We further validate this through our comprehensive experimental design. Our evaluation methodology uses controlled degradation of explanations: we start with a well-established explainer to generate good explanations of the original model (which can also be visually verified), then systematically create explanations of known quality by mixing the original explanation with different levels of random noise. Then, we compare evaluation metrics with the ground truth ranking. Note that this experiment setting is not affected by the mentioned "inconsistency behavior problem" because our ground truth ranking is based on the noise level in explanations of the original model. Our results show that the fine-tuned model preserves meaningful explanation evaluation by consistently producing rankings that match these known ground truth quality levels.
W2 & Q2.b. Provide examples or visualizations that demonstrate how this masking approach compares to traditional perturbation methods.
Thanks for the suggestions. We appreciate this comment but want to clarify that binary masking is indeed the traditional and widely used perturbation method in XAI literature. For example, LIME perturbs an image by masking superpixels to analyze the model's behavior[3], and SHAP uses feature perturbation (commonly binary feature masking) in combination with a game-theoretic approach to estimate the contribution of individual features to a model's prediction[4]. Binary masking is preferred in XAI because it clearly demonstrates feature contribution (present vs. absent) and directly tests feature importance through removal, making the results more interpretable compared to continuous perturbations like adding noise or blurring. Our approach follows this established practice.
To further address the reviewer's concerns, we have added visualization examples in Appendix D.4. These visualizations show attribution maps generated by applying GradCAM in both the original and fine-tuned models (with random mask), demonstrating that while our fine-tuning process improves model robustness to perturbations, it preserves the model's attention to meaningful features.
[3] Ribeiro, Marco Tulio, Sameer Singh, and Carlos Guestrin. "" Why should I trust you?" Explaining the predictions of any classifier." Proceedings of the 22nd ACM SIGKDD international conference on knowledge discovery and data mining. 2016.
[4] Lundberg, Scott. "A unified approach to interpreting model predictions." NeurIPS (2017).
W2.& Q2.c) Present empirical evidence or theoretical justification for why their masking approach is an effective way to improve classifier robustness.
We sincerely thank the reviewer for this insightful suggestion. Following the reviewer's guidance, we have added a comprehensive analysis of our masking approach's effectiveness in Appendix D.2. The analysis compares classification accuracy between original and fine-tuned models under different masking ratios (0%, 5%, 10%) across three domains:
In computer vision (Cifar-100, ResNet), our fine-tuned model maintains consistent accuracy (~73%) even with 10% masking, while the original model's accuracy drops significantly from 73.23% to 41.81%.

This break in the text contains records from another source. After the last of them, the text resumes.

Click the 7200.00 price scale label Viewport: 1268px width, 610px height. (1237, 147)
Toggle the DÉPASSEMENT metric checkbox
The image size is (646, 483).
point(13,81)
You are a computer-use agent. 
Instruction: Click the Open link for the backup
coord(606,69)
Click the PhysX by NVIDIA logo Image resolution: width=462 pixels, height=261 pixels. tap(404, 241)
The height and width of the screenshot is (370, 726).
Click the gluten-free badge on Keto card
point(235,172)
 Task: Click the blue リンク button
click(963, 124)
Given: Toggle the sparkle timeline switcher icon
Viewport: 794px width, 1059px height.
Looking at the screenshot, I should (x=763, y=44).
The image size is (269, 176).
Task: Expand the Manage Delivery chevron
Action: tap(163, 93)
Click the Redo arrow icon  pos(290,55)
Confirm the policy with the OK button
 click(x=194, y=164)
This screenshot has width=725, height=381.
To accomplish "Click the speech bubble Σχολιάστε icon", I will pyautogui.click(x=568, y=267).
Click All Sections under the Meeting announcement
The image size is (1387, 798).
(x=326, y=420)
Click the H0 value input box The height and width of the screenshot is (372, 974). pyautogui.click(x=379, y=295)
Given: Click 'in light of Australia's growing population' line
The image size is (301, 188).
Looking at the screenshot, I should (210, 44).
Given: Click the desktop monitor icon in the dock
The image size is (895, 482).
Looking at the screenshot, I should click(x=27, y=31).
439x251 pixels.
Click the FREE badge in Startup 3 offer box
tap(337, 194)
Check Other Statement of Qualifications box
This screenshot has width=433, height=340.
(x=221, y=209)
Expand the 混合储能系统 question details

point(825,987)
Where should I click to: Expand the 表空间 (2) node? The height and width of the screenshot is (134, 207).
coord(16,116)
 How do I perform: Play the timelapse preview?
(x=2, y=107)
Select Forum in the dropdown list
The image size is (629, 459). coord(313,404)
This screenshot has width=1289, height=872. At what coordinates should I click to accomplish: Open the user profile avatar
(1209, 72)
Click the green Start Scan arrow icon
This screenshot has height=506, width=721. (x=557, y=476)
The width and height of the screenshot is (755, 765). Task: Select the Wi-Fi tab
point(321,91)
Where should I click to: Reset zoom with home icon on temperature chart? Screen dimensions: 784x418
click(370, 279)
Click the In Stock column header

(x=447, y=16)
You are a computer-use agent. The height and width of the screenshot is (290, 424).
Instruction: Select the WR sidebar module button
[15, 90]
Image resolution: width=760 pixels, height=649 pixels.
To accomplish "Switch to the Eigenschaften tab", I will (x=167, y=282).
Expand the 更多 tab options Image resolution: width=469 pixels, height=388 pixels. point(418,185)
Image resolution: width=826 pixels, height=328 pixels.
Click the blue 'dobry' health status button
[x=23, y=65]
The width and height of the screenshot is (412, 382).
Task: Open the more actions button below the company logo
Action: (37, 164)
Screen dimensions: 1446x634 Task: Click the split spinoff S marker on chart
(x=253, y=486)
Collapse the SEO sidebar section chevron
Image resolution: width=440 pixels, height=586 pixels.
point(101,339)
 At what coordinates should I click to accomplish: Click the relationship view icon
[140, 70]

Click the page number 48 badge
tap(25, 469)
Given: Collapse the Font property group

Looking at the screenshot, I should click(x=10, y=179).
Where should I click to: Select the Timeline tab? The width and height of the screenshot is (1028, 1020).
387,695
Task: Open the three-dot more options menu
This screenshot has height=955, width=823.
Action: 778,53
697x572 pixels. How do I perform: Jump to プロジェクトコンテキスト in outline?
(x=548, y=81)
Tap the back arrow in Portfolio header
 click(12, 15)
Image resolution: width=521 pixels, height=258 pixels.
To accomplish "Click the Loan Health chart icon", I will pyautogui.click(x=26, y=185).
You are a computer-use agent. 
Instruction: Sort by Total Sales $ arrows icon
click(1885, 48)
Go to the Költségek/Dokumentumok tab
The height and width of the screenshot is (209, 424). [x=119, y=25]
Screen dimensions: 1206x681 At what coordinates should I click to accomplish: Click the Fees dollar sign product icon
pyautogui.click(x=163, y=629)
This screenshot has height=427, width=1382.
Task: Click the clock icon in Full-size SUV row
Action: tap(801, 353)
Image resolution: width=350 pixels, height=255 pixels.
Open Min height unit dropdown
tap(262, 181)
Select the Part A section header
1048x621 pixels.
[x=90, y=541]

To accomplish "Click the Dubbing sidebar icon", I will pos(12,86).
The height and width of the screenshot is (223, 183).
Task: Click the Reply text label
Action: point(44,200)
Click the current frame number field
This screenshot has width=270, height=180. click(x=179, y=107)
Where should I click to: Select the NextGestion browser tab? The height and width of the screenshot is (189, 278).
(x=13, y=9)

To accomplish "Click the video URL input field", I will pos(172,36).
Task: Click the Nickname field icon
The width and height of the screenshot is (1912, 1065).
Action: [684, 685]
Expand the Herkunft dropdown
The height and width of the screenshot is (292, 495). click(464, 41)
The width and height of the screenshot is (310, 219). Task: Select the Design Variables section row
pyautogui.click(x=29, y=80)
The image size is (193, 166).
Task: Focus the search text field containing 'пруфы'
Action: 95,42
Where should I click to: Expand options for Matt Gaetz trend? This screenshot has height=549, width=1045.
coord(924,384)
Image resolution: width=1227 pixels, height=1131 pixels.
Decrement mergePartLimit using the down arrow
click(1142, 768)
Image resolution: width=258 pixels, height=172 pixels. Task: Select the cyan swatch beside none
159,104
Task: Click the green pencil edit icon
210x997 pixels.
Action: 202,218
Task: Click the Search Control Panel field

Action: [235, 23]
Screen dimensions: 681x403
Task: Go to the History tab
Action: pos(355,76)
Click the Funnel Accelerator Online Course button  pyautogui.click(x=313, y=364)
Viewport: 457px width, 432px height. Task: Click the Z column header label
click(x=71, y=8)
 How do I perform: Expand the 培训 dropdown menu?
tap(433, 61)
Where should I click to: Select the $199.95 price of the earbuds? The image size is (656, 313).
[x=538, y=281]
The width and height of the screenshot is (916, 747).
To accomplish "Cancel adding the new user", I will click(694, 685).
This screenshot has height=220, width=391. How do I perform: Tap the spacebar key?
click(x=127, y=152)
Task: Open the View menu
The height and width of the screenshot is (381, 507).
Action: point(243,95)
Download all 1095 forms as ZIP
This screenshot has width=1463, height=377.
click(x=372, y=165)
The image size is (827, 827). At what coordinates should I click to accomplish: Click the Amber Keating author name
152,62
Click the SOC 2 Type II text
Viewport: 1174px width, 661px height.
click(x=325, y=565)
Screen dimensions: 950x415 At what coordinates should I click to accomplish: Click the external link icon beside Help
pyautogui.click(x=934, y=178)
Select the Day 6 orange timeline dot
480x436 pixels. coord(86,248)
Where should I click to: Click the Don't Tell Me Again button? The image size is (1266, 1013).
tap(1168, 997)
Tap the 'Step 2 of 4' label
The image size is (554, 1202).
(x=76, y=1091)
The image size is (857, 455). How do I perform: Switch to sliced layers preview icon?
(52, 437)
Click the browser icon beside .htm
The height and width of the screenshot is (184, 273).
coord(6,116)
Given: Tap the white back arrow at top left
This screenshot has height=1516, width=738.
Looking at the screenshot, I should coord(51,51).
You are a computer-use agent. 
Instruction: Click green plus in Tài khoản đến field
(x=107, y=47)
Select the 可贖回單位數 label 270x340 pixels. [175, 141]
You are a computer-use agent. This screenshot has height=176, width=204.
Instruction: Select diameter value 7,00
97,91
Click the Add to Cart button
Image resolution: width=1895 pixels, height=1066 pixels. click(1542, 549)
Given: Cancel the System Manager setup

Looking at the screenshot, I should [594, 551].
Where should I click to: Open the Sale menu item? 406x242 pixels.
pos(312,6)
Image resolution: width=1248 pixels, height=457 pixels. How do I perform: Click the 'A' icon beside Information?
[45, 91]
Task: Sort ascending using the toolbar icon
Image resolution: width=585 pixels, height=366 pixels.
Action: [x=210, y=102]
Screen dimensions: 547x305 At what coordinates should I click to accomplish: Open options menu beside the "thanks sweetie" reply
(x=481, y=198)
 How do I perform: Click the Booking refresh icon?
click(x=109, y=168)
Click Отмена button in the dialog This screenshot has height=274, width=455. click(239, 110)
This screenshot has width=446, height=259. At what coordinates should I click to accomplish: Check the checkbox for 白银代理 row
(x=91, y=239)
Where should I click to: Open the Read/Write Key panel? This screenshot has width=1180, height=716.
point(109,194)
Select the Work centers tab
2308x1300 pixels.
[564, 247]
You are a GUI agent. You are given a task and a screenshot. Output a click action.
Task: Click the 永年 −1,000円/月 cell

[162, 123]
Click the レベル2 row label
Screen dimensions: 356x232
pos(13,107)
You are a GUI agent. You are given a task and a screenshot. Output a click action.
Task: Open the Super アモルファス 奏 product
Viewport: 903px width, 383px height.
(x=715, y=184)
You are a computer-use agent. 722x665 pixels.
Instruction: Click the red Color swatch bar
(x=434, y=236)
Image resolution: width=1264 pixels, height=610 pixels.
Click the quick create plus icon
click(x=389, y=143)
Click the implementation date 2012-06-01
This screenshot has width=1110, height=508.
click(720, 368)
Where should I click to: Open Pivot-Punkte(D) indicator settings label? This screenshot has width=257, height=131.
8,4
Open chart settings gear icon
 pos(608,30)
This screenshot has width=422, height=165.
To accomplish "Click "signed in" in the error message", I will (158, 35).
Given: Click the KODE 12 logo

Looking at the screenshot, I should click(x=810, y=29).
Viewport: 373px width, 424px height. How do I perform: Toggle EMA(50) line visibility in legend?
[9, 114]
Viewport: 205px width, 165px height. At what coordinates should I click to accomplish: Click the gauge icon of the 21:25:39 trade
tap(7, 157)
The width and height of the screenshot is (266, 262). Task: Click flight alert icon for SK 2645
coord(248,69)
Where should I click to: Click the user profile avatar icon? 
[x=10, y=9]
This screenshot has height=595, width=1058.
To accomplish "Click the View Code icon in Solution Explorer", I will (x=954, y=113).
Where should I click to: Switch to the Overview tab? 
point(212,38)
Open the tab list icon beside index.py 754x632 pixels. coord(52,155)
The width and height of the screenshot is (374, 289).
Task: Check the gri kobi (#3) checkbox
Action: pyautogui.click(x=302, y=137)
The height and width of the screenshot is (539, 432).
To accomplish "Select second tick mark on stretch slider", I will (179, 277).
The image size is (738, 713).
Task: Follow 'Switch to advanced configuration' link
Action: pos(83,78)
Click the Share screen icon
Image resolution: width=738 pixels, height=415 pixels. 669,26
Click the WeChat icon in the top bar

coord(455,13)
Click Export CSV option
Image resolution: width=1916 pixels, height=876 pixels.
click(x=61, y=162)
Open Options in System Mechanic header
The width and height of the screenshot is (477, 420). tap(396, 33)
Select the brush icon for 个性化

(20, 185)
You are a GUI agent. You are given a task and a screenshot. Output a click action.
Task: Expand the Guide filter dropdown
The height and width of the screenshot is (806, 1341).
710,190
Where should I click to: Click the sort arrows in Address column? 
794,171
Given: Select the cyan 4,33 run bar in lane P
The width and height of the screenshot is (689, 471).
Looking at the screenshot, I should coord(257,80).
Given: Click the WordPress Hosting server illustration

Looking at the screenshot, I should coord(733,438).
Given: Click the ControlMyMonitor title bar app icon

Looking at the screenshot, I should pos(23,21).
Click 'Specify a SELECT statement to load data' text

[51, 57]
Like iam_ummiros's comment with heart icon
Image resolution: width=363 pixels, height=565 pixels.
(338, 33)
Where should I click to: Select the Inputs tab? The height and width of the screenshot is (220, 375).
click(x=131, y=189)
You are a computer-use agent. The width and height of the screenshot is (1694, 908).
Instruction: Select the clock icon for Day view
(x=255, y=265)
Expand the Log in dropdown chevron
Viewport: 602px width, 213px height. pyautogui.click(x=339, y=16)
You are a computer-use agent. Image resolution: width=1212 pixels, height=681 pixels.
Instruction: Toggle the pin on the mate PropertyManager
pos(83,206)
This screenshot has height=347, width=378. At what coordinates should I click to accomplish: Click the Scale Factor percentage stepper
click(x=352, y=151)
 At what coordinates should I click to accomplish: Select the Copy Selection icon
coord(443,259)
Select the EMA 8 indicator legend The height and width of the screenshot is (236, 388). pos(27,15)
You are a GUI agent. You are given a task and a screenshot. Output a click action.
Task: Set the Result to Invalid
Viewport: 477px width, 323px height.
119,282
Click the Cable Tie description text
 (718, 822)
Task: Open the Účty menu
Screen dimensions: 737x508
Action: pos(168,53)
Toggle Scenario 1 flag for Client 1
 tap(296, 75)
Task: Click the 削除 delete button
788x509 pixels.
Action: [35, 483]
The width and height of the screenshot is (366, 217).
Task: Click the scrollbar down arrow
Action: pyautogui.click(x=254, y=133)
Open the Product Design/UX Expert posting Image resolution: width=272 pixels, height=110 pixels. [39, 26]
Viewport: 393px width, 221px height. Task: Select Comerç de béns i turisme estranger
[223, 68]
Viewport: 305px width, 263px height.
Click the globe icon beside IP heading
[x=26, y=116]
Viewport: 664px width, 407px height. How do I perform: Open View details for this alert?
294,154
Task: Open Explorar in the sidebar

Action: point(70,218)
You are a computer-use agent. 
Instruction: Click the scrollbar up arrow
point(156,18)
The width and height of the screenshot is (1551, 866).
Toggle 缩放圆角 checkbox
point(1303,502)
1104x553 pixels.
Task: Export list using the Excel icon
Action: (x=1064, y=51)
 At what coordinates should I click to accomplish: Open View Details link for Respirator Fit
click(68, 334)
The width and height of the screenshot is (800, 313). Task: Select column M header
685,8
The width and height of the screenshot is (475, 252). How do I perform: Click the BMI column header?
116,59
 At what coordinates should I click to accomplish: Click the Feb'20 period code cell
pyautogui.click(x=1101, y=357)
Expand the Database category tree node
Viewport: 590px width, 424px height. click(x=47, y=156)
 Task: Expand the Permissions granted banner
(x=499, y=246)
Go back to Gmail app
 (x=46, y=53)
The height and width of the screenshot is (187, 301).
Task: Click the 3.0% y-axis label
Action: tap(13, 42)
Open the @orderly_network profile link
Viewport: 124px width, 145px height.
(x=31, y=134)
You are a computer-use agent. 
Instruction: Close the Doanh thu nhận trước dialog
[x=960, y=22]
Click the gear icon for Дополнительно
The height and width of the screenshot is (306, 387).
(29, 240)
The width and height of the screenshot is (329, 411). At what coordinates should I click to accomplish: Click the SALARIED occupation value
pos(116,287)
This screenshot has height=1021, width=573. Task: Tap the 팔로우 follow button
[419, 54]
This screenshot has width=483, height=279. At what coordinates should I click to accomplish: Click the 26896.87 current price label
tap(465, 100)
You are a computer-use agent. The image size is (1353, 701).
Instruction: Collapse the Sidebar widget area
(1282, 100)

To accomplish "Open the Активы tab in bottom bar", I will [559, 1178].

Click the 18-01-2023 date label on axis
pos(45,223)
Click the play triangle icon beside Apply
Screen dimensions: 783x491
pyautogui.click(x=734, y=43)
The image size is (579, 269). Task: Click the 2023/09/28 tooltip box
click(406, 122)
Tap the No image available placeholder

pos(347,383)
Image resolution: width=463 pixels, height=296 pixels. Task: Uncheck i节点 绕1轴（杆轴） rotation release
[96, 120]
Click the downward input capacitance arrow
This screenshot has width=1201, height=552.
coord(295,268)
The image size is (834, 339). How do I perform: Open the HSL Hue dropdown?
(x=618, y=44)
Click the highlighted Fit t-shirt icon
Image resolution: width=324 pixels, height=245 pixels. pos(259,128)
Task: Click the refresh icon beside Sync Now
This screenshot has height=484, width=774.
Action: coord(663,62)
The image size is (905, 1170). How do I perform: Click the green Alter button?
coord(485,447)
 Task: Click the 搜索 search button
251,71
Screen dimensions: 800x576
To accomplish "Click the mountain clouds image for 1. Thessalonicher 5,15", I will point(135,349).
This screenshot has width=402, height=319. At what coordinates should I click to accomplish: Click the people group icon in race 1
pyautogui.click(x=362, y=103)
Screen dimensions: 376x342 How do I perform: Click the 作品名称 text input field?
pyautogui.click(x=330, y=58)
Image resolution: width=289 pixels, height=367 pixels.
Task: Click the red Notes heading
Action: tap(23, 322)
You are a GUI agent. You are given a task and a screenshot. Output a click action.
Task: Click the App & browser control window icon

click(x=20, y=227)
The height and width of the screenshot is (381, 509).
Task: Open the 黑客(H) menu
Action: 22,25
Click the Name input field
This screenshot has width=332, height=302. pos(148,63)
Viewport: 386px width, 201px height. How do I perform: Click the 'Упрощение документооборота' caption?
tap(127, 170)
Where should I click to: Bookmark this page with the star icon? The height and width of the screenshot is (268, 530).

In time series (Boiler dataset, LSTM), the fine-tuned model shows improved robustness, maintaining 73.19% accuracy under 10% masking compared to the original model's drop to 61.53%.
In NLP (SST2, LSTM), both original and fine-tuned models maintain similar high accuracy (~79%) even with 10% masking, revealing that NLP models are inherently robust to masking perturbations. This explains why traditional fidelity metrics perform similarly to our method on NLP tasks.
These patterns demonstrate that our fine-tuning strategy effectively improves model robustness where needed, particularly in computer vision and time series domains where models are naturally more sensitive to input perturbations. We have included detailed results for additional architectures (Transformer, CNN) in Table 8 of the appendix.
We appreciate the reviewer's suggestion as it has helped us better validate and present the effectiveness of our approach.
| Table 8 | Perturbation Ratio | 0% | 5% | 10% |
|---|---|---|---|---|
| Cifar-100 | ||||
| Resnet | Original Model | 73.23% | 56.70% | 41.81% |
| Fine-tuned Model | 73.10% | 73.12% | 72.97% | |
| Transformer | Original Model | 50.25% | 46.19% | 39.87% |
| Fine-tuned Model | 46.91% | 47.05% | 47.30% | |
| Boiler | ||||
| LSTM | Original Model | 80.14% | 67.78% | 61.53% |
| Fine-tuned Model | 77.22% | 72.64% | 73.19% | |
| CNN | Original Model | 82.22% | 68.89% | 57.92% |
| Fine-tuned Model | 86.39% | 74.03% | 63.89% | |
| SST-2 | ||||
| LSTM | Original Model | 82.45% | 80.28% | 79.82% |
| Fine-tuned Model | 82.68% | 80.16% | 79.24% | |
| Transformer | Original Model | 80.85% | 77.29% | 73.28% |
| Fine-tuned Model | 80.73% | 81.08% | 78.90% |
Dear Reviewer NNY1:
Thank you very much for taking the time to review our manuscript and for providing insightful and valuable comments. Your feedback has been incredibly helpful in improving the quality of this work. We provide the reply in the following.
W1. In section 3, it is mentioned in lines [215 to 222] that the size of the removed part is upper bounded by a fraction of the input and not a fraction of the explanation. It would be helpful to the readers if the authors could explain what they mean by "removed," as it might mean different in tabular data and images. Further, the authors should also explain how their strategy of selecting a fraction of input and not explanation addresses the OOD issue..
W1 & Q1.a. The mean and Specific examples of "removal" and how it is implemented for different data types like images, tabular data, and text.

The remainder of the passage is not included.